Riprenda il testo sulla psicologia sociale riportato qui sotto e lo prosegua a partire dall'ultima frase.

## TESTO CITATO
# # # #

Il sociale influisce sull'aspetto psicologico dell'individuo e l'individuo crea la conformazione sociale attraverso l'azione.
Agli inizi degli anni '60 una ricerca psicologica destò molta impressione: l'esperimento, molto ben congegnato, metteva i soggetti dell'indagine di fronte alla possibilità o meno di somministrare scosse elettriche, anche pericolose, a un'altra persona. Non mi dilungo nella descrizione del test, quel che conta è che, di fronte a una persona autorevole, in questo caso un presunto scienziato, le persone agivano in modo del tutto contrario a qualunque "buon senso".
Lo stesso Milgram, ideatore della ricerca, scrisse "... ciò che lasciò sbigottiti fu la volontà esasperata, da parte di persone adulte, di giungere fino all'estremo grado di obbedienza all'autorità, non da parte di individui sadici ai margini della società, ma da parte di gente normale, rappresentativa di diverse classi sociali. Gente normale, che si occupa soltanto del suo lavoro e che non è motivata da nessuna particolare aggressività può, da un momento all'altro, rendersi complice di un processo di distruzione." Un altro fenomeno molto interessante nell'ambito della psicologia sociale riguarda l'ignoranza pluralistica. Un semplice esempio permette di capire di cosa si tratta: talvolta una classe di studenti, dopo una lezione incomprensibile e nonostante sollecitazioni a richiedere chiarimenti, sta completamente zitta. E' probabile che ciascun studente pensi di essere il solo a non avere capito, temendo così il giudizio da parte degli altri.
Le conseguenze sociali dell'ignoranza pluralistica possono essere gravi:
certe norme in cui non crede più nessuno continuano a essere tenute in piedi, ostacolando processi innovativi.

# # # #

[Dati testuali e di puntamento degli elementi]
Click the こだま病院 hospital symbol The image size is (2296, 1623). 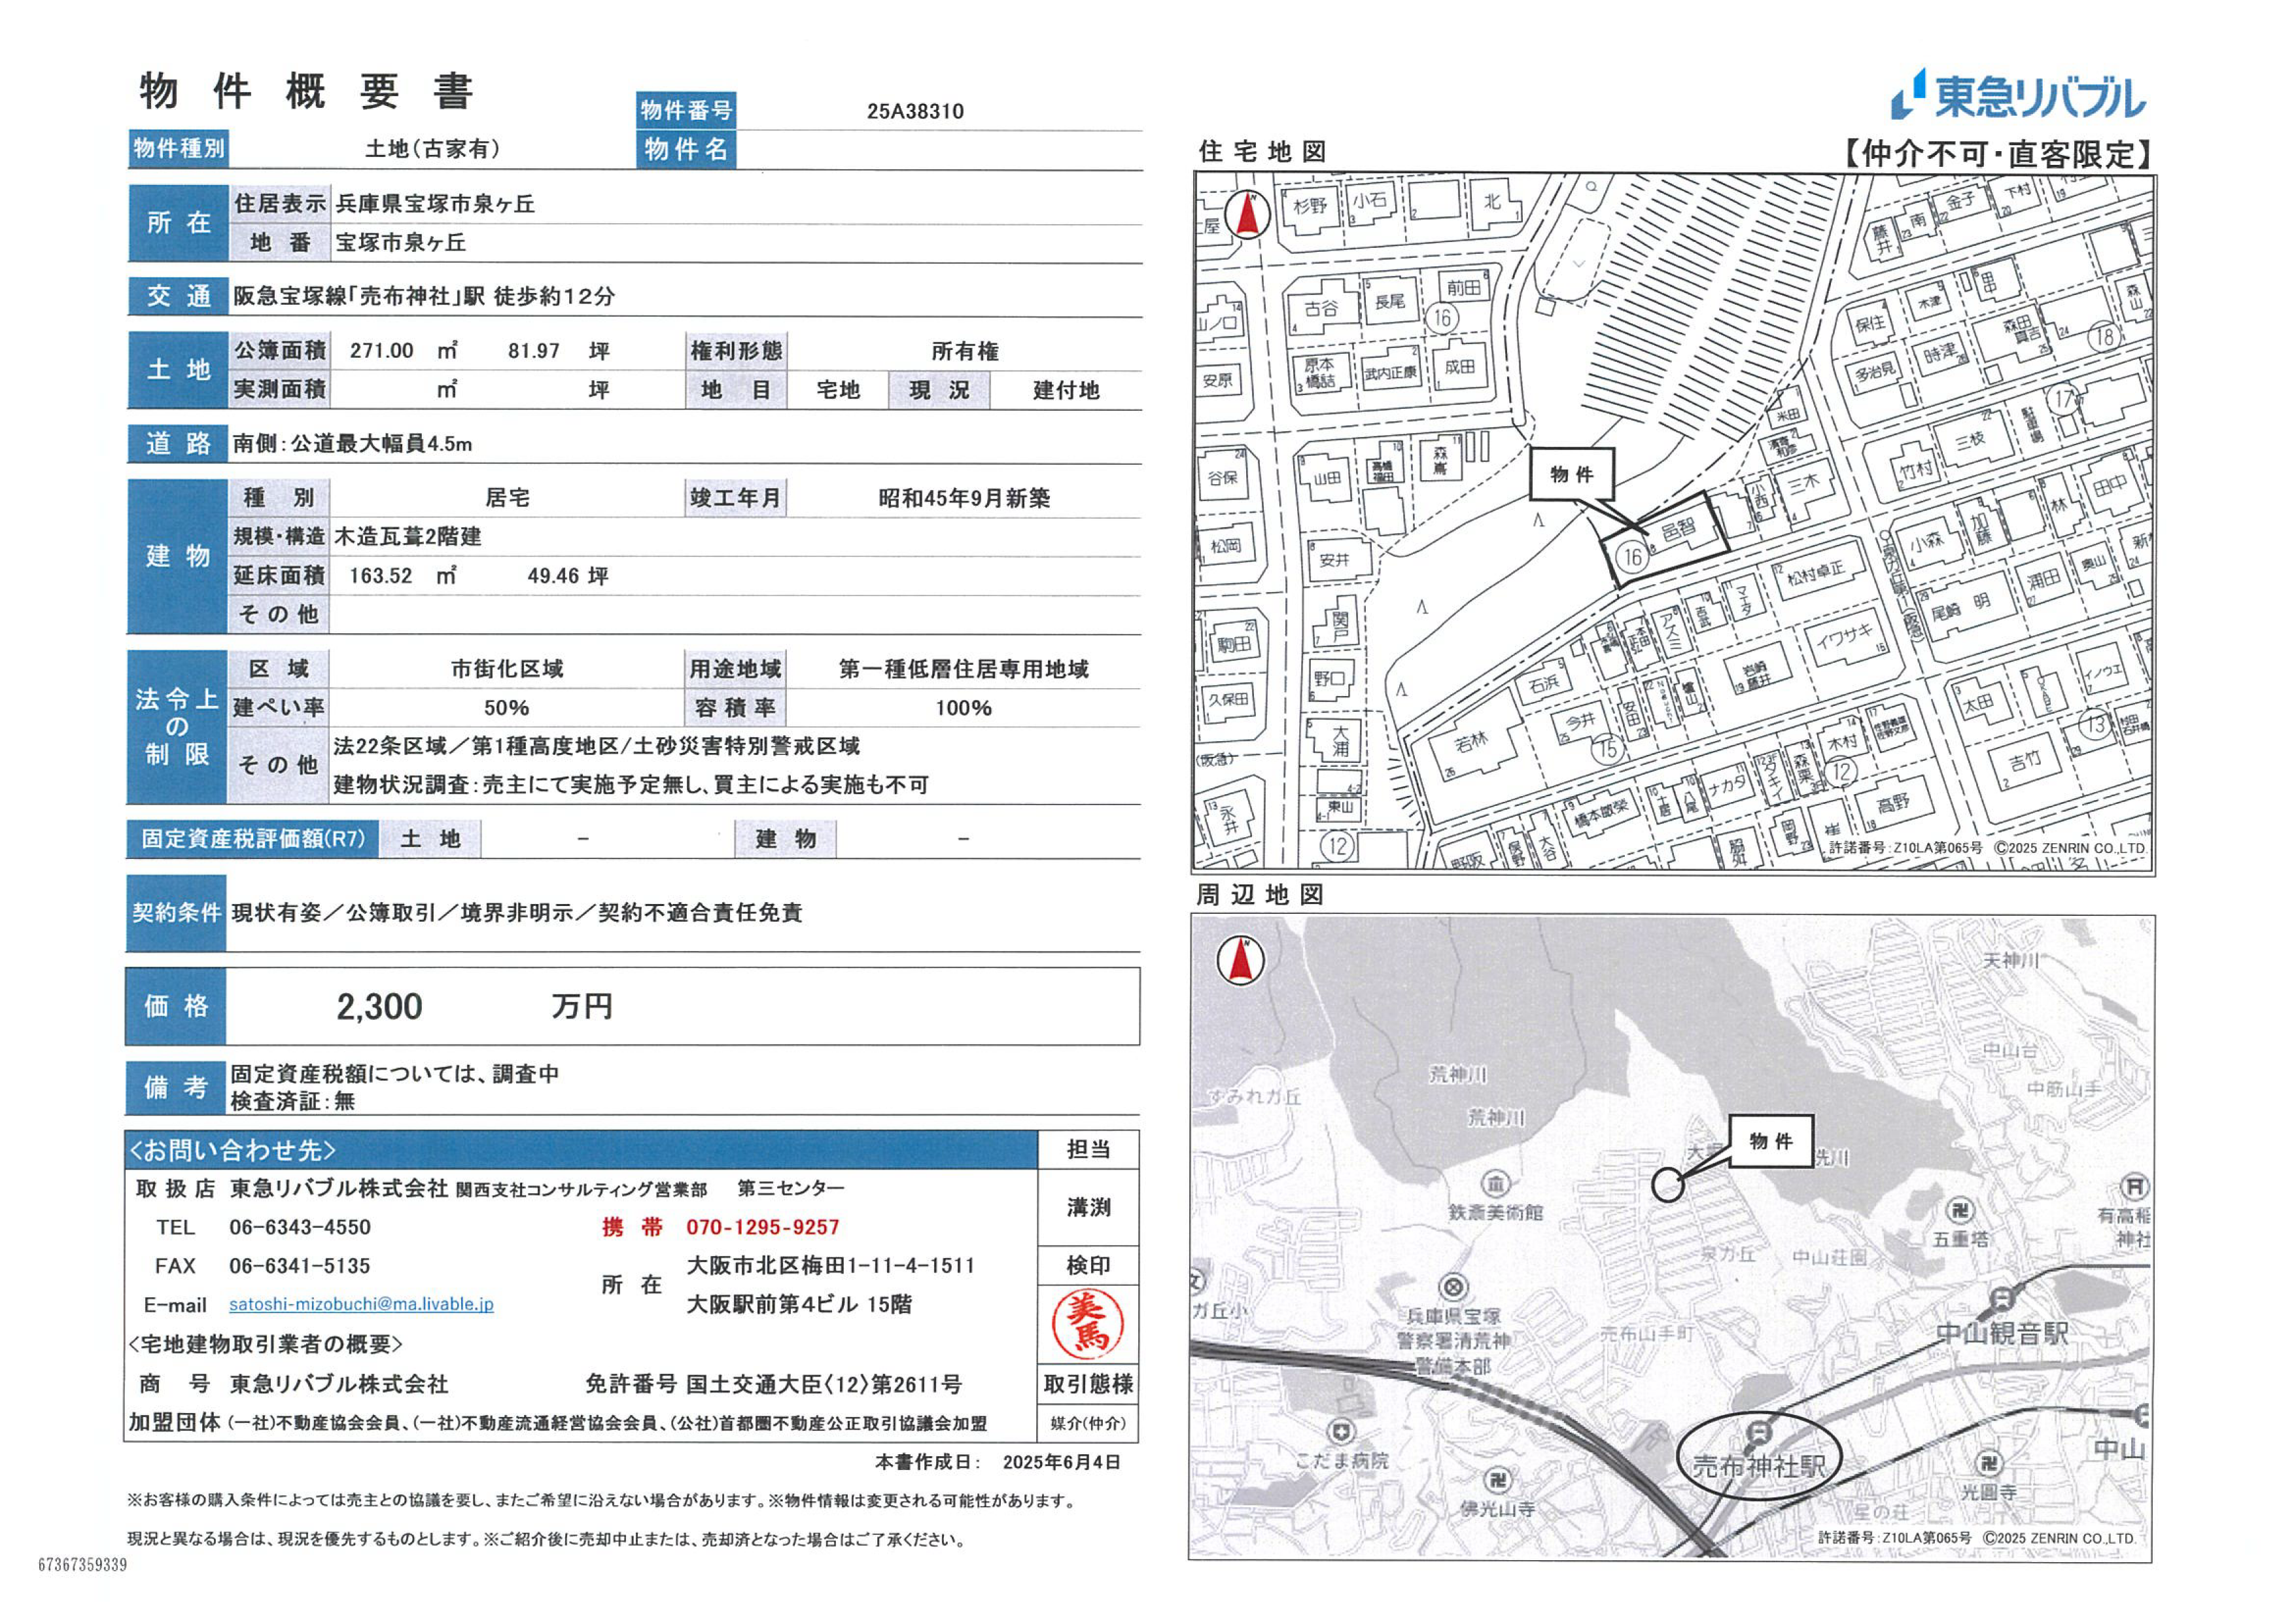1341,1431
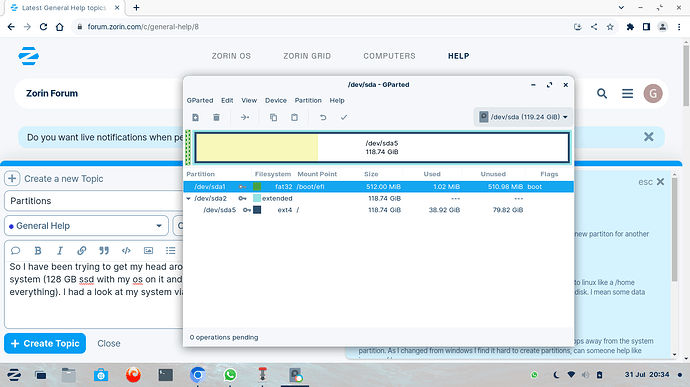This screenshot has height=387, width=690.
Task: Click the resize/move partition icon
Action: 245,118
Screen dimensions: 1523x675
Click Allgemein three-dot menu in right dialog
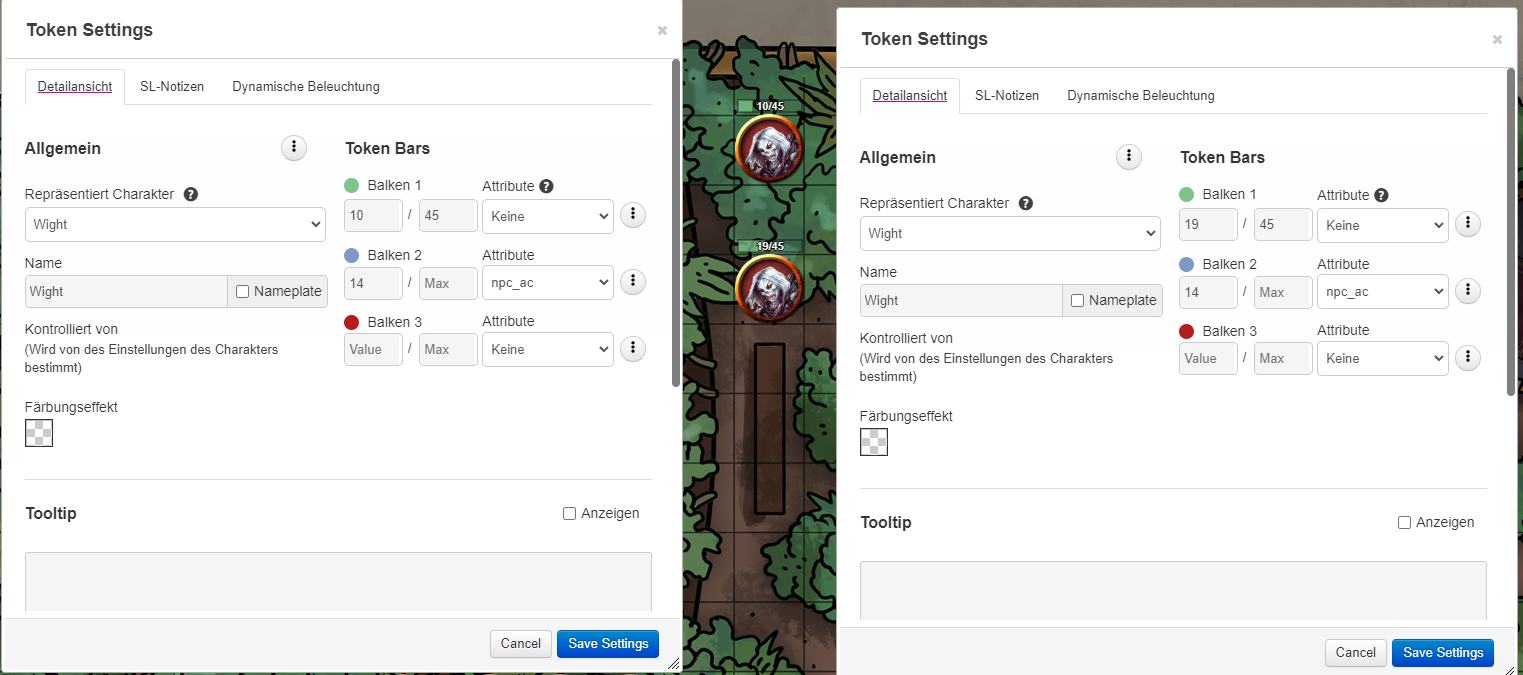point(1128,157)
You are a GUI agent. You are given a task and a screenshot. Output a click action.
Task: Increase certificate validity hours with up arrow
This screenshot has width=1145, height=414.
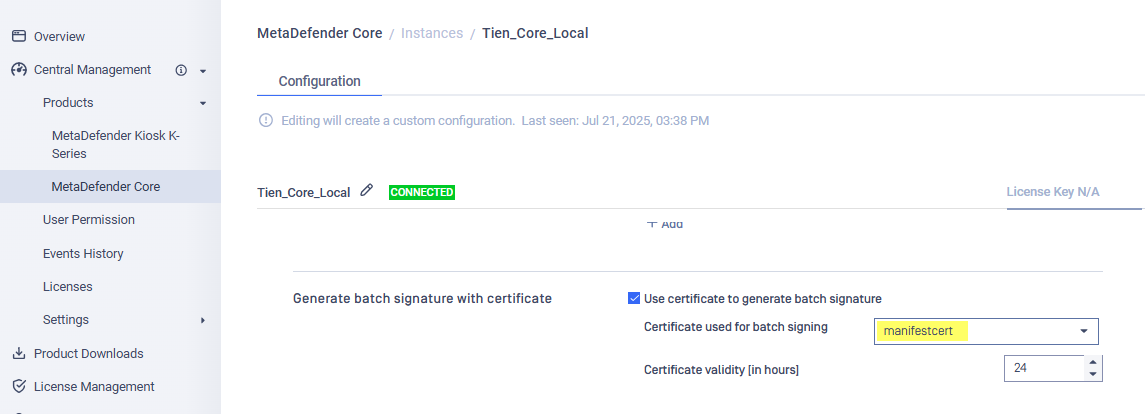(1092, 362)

# # # #

## RISPOSTA
Questi esempi, ma ce ne potrebbero essere molti altri, sottolineano l'importanza dell'influenza che, inevitabilmente, riguarda ciascuno di noi, sia come sorgente che come bersaglio. Il risultato è spesso conformismo, compiacenza, apatia, delega di responsabilità e via dicendo. Il caso del moribondo tra la folla che chiede aiuto inutilmente è emblematico: non c'è cattiveria dei passanti, semplicemente l'ignoranza pluralistica ha la meglio ("se nessuno lo aiuta ci sarà un motivo, dunque perché dovrei farlo io?").
Questo tipo di considerazione è in atto in ciascuno di noi, in forme più o meno evidenti, e l'idea che una nostra piccola azione non cambierebbe lo stato delle cose, così enormemente più grandi, ci legittima a non agire.
A questo punto è necessario introdurre un nuovo concetto: l'influenza minoritaria. Essa riguarda l'effetto sul contesto sociale che hanno individui o gruppi in minoranza numerica.
Vari esperimenti, condotti soprattutto da Moscovici, hanno messo in evidenza che tale influenza, meno evidente di quella maggioritaria, agisce però a livello molto più profondo. E' un'influenza non immediata, i cui effetti sono a lunga scadenza, non manifesti in modo evidente, spesso indiretti, ma modificano strutturalmente il punto di vista; non a caso si usa il termine conversione.
Tuttavia affinché un'influenza minoritaria sia efficace occorre, tra le altre cose, che vi sia un terreno fertile, una situazione o un periodo storico che permettano la crescita di certe idee.
Portiamo ora il discorso sull'attuale periodo che stiamo vivendo: certa saturazione del nostro modello di vita e le sue infauste conseguenze incominciano a diventare motivo ricorrente. Ciononostante la vita quotidiana di ogni individuo segue i soliti percorsi: come topi addestrati in un labirinto sappiamo trovare spesso la via di casa, ma essendo qualcosa di più di un misterioso topo, siamo anche consapevoli della ragnatela in cui viviamo.
Ma questo evidentemente non basta.
La consapevolezza non è mai sufficiente a cambiare le cose. La tutela dell'ambiente, la povertà del terzo mondo, il consumismo, l'alienazione sono parole che sentiamo in sottofondo da sempre, ma sono troppo astratte o lontane dal nostro spazio di vita per fungere da stimolo concreto a un cambiamento. L'ignoranza pluralistica insieme a un'attenzione patologica per il nostro singolo individuo vincono comunque.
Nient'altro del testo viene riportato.